Stored records

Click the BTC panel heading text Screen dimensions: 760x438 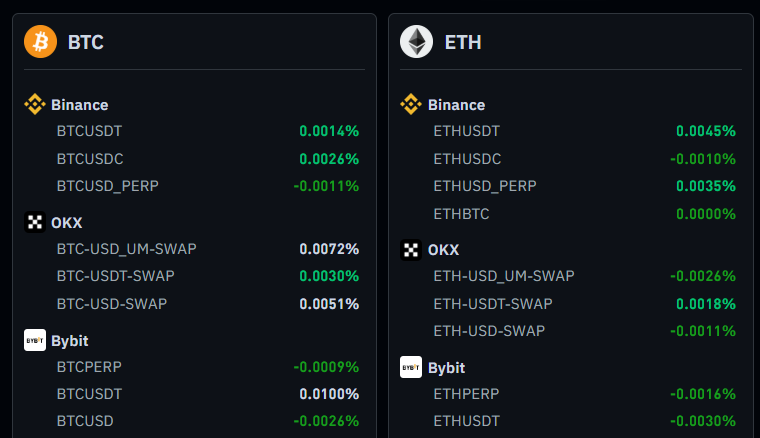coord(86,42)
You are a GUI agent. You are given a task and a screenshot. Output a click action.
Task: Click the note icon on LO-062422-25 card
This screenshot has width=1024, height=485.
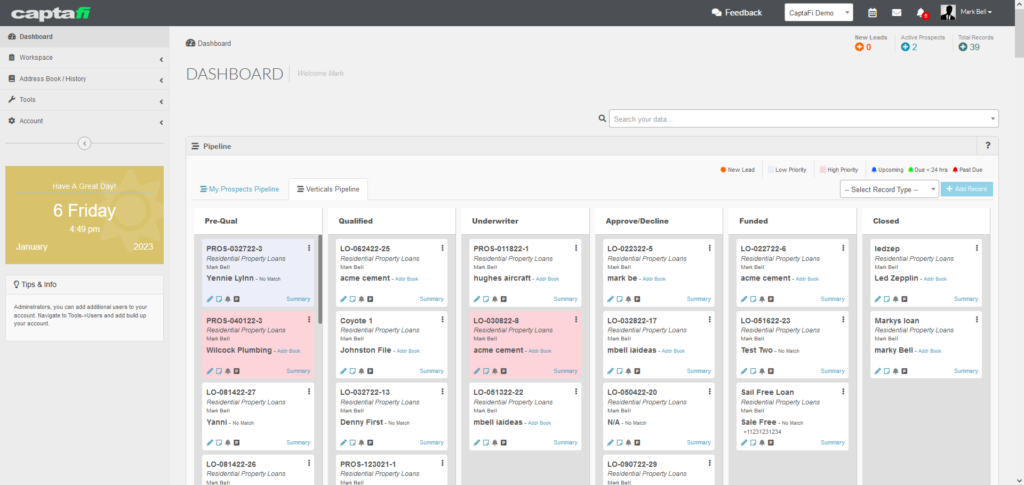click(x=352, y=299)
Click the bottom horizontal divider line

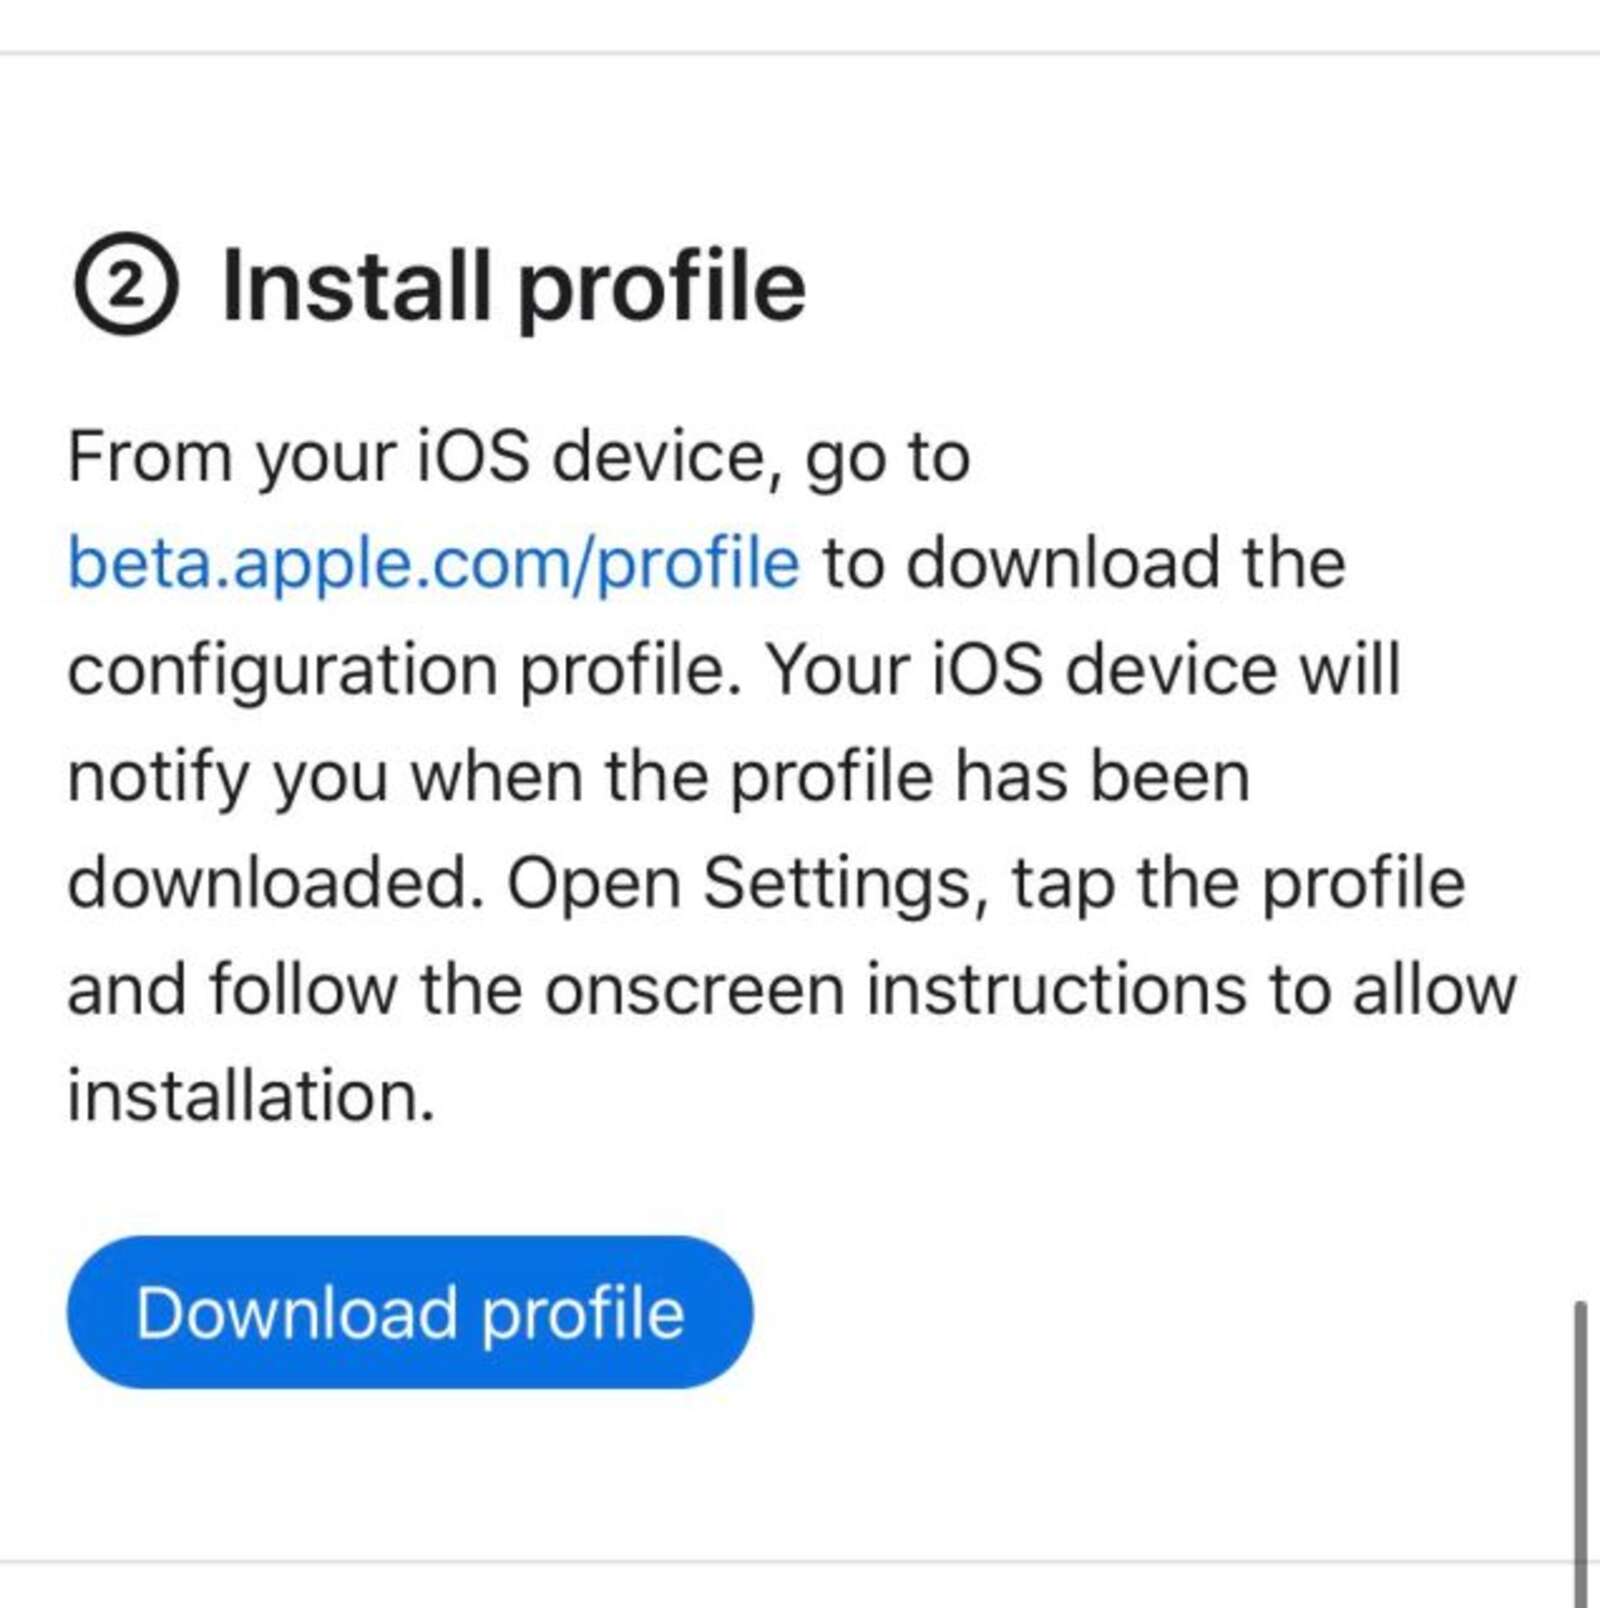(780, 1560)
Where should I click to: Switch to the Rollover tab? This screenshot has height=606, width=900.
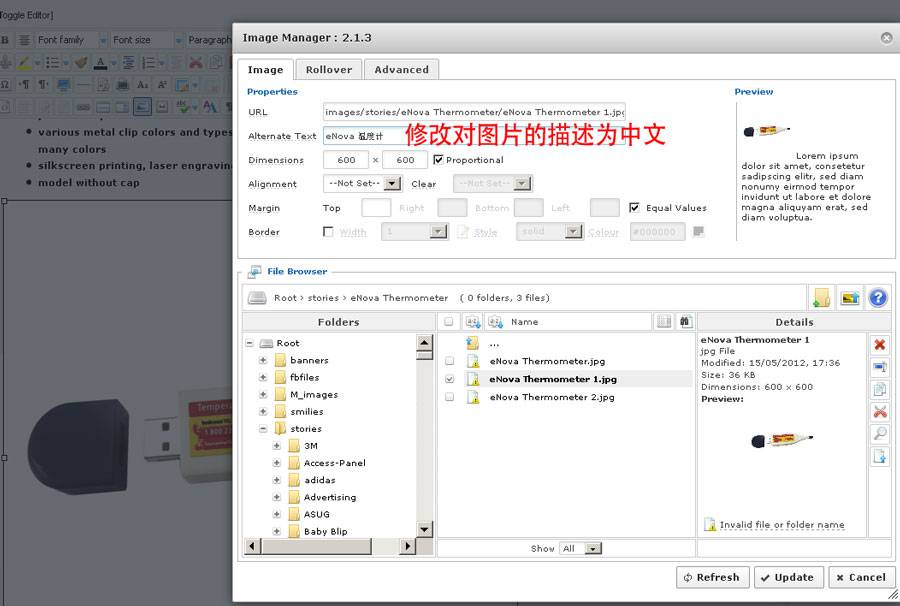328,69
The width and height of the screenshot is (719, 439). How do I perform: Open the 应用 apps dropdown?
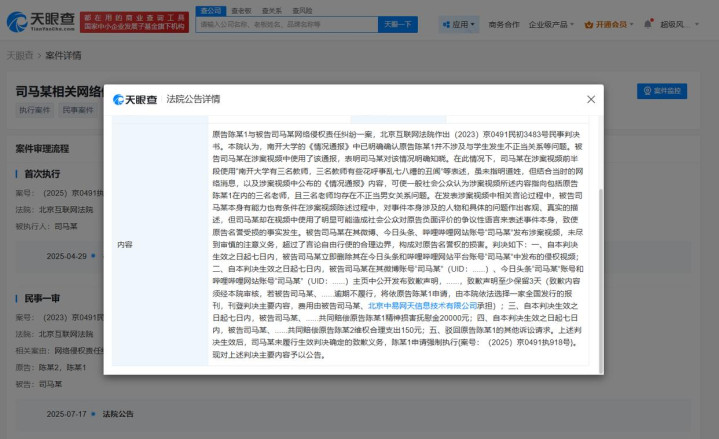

> Your objective: The answer is the run of lines from the one with "Task: Click the" through the final line of the data, copied exactly, and nothing else; no pictures.

> Output of the exercise:
Task: Click the note icon on LO-062422-25 card
This screenshot has width=1024, height=485.
click(x=352, y=299)
Click the bottom horizontal divider line

(780, 1560)
Where should I click to: Switch to the Rollover tab? This screenshot has height=606, width=900.
328,69
The width and height of the screenshot is (719, 439). How do I perform: Open the 应用 apps dropdown?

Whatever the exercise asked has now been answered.